Nazywana super-burzą Sandy opuszcza już New Jersey. Tragiczny bilans to 38 ofiar śmiertelnych w samych tylko Stanach Zjednoczonych. Do tego trzeba doliczyć 8,2 miliona ludzi bez prądu, 15 tysięcy odwołanych lotów, zalane metro, ulice, pożary w dzielnicy Queens i przerwany wał powodziowy w pobliżu miasta Moonachie.
Na Wschodnim Wybrzeżu zaczyna się sprzątanie po tropikalnym sztormie Sandy, który przez ostatnie kilkadziesiąt godzin dewastował kilka stanów. Żywioł zabił w USA 38 osób i 69 osób na Karaibach.
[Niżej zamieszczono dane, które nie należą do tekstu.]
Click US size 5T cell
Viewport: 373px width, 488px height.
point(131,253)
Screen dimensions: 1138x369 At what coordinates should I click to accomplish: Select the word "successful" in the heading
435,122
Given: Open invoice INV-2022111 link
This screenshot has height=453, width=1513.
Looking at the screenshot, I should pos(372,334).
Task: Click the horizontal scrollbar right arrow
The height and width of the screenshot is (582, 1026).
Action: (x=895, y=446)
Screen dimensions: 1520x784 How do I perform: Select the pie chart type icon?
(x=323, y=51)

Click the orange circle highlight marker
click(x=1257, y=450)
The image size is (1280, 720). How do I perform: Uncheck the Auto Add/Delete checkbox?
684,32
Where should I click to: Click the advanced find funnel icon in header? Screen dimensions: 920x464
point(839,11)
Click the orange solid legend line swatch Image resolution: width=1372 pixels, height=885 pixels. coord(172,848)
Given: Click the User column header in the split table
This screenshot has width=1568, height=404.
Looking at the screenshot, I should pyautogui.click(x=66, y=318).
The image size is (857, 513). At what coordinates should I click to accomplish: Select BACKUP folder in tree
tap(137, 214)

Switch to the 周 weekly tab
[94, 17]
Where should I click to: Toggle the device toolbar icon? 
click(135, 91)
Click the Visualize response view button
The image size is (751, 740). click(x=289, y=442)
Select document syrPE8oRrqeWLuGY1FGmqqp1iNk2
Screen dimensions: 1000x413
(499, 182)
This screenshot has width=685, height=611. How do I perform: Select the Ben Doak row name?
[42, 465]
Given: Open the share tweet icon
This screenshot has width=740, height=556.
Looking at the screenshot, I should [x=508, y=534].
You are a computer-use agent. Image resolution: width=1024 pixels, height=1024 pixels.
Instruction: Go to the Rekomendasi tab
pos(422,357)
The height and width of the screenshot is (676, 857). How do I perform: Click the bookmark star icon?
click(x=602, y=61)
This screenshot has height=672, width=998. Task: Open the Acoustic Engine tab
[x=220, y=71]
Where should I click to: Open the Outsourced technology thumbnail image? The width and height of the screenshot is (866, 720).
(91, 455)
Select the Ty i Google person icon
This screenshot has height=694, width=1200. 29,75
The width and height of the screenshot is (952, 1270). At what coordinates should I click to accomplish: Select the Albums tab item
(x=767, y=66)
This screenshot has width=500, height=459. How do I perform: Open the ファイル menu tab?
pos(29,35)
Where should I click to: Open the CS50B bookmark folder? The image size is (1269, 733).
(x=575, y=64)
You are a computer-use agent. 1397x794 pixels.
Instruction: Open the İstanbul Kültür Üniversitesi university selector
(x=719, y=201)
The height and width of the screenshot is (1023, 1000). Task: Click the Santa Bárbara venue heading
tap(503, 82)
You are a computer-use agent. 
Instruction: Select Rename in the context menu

Poza tym bez prądu pozostało ponad 8 milionów osób. Władze szacują, że usuwanie szkód potrwa kilka dni.
Mocno ucierpiał też Nowy Jork. Największym w 108-letniej historii zniszczeniom uległo miejskie metro. Zalane jest siedem tuneli podziemnej kolejki. Ucierpiały też dwa tunele dla samochodów. Konieczne było ewakuowanie ponad 200 pacjentów ze szpitala uniwersyteckiego. Nie działały okoliczne lotniska, przez co odwołano 15 tysięcy lotów. Poważne zniszczenia dotknęły dzielnicę Queens, która stanęła w ogniu. Z pożarami kilkudziesięciu budynków walczyło ponad 200 strażaków.
Jutro do pracy mają wrócić maklerzy z Wall Street, która nie działała przez ostatnie dwa dni. Pewne jest, że spadną notowania branży lotniczej, która przez odwołane operacje miała tracić 10 milionów dolarów dziennie.